*Selected text*
▬▬▬▬▬▬▬▬▬▬

It is a matter of common knowledge that the Portland cement industry in this country has been passing through seasons of great vicissitude, and that during the past few years it has become necessary for much of the old plant to be consigned to the scrap-heap. It is scarcely too much to say that in the short space of a decade the whole process of manufacture has been revolutionised, and that many works thought to be efficient and up-to-date at the close of last century have been proved to be completely obsolete and incapable of being conducted at a profit.

A change of this character has taken place at West Thurrock in the works of the Tunnel Cement Company, originally erected in 1874, which have now been reconstructed and equipped with entirely new plant by Messrs. F. L. Smidth and Co., of Copenhagen. The original works, kilns and all, have disappeared and the only trace of the old buildings is a part of the former ware-house. The works may be now looked upon as being typical of the modern methods introduced into this branch of manufacture. The most remarkable feature is the great length of the rotary kiln (Note 1) and the extreme uniformity of the quality of the cement, consequent upon the employment of single units of the largest size.

Fig. 47


The chalk, brought in trucks from a neighbouring quarry, and the clay, also loaded in trucks are conveyed to the edge of the wash mill, and after being weighed are tipped by hydraulic pressure, in truckloads at a time, into the wash mill (shown in Fig. 47), capable of dealing with 50 tons of raw material an hour. The chalk and clay are reduced to slip or "slurry" by revolving stirrers of the drag-harrow type, and the slip is pumped up to the separators, where the coarse particles are removed. This is effected by centrifugal wringers (Note 2), the sides of which are lined with wire gauze that permits the fine particles in suspension to pass through, but retains the coarser matters for return to the wash mill. The roughly screened slurry, after being further ground in a tube mill, is run into a series of tanks, provided with stirrers in order to prevent deposition, after which it is lifted by a pump to the top of the kiln building. This is a fine hall, about 240 ft. in length by 55 ft. in width, containing two rotary kilns with clinker-cooling cylinders and coal-grinding plant. A photograph is given (Fig. 48).

Fig. 48


Each rotary kiln, into the upper end of which the slurry is introduced at the rate of about 45 gallons a minute (Note 3), is inclined at an angle of 1 in 25 with the horizontal and is supported on five sets of friction rollers. Each kiln, which is 210 ft. in length by 8 ft. in diameter, increased to 9 ft. near the firing end (Note 4), is driven by powerful gearing at the centre and revolves at the rate of one complete turn in 65 sec. It consists of a tube, formed of mild steel plates riveted together, and lined throughout with firebrick. The fuel, which is Newcastle coal ground to a fine powder (about 15 % residuum on the 180-mesh sieve), is blown into the kiln by a high-pressure fan, and the air needed for combustion, previously heated by being passed over the red-hot clinker quitting the kiln, is also blown in by a fan (Note 5). This kiln, when in normal work, is capable of yielding 7½ tons of clinker an hour, with a fuel consumption equal to 28 % of the weight of the cement. The coal is ground in a 'kominor', or ball mill, and is finished in a tube mill, whence it is raised into a feeding hopper.

▬▬▬▬▬▬▬▬▬▬

*Data for this exercise*
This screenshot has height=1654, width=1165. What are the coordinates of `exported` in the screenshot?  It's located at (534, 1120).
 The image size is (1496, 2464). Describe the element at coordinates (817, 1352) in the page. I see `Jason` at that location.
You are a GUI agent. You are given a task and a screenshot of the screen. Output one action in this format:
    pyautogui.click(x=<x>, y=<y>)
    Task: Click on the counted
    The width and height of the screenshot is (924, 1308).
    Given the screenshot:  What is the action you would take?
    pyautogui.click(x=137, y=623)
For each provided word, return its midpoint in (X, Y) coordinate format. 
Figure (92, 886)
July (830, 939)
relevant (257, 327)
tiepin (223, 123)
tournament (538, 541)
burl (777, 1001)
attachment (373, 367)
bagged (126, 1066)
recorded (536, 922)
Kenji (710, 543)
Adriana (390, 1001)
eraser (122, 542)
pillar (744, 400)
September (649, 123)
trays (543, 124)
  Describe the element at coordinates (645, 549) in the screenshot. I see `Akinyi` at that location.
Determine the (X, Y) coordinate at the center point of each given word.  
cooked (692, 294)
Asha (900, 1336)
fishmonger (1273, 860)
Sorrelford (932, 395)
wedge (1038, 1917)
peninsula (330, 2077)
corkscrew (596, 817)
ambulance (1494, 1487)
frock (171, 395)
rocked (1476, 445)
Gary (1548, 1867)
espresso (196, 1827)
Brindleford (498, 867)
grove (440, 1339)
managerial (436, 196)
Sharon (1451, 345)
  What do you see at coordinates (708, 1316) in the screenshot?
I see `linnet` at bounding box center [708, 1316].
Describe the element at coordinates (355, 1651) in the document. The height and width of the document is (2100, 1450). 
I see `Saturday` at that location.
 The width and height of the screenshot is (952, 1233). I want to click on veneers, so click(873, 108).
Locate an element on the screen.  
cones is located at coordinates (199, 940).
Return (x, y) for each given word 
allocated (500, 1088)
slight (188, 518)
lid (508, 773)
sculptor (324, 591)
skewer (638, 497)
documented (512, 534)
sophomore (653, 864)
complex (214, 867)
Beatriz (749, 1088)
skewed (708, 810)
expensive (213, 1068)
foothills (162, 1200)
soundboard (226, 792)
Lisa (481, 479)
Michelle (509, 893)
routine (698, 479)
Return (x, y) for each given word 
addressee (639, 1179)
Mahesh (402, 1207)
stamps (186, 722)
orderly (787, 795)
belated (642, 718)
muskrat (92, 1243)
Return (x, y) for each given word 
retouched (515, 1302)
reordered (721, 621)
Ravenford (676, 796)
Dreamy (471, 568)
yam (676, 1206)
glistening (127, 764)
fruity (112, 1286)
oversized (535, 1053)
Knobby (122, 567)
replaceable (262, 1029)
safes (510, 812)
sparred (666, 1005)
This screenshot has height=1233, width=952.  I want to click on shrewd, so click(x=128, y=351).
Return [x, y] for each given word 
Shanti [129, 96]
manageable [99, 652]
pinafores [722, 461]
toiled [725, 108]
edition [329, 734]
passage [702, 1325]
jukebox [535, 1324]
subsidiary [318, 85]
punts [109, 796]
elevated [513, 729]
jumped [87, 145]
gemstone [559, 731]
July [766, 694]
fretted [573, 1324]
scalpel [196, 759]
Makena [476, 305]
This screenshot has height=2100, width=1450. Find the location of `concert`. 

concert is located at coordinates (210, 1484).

▬▬▬▬▬▬▬▬▬▬

*Jobs*
- A) Can you reproduce the passage on the cement works word for word, starting at "It is a matter" and ending at "at a profit."?
- B) Would you give the rows above as a numbered list, starting at the line that contains "espresso (196, 1827)" and ending at the line that contains "center [708, 1316].", with both of those lines included and blank lines left out?

*Answers given*
- A)
It is a matter of common knowledge that the Portland cement industry in this country has been passing through seasons of great vicissitude, and that during the past few years it has become necessary for much of the old plant to be consigned to the scrap-heap. It is scarcely too much to say that in the short space of a decade the whole process of manufacture has been revolutionised, and that many works thought to be efficient and up-to-date at the close of last century have been proved to be completely obsolete and incapable of being conducted at a profit.

- B)
1. espresso (196, 1827)
2. Brindleford (498, 867)
3. grove (440, 1339)
4. managerial (436, 196)
5. Sharon (1451, 345)
6.   What do you see at coordinates (708, 1316) in the screenshot?
7. I see `linnet` at bounding box center [708, 1316].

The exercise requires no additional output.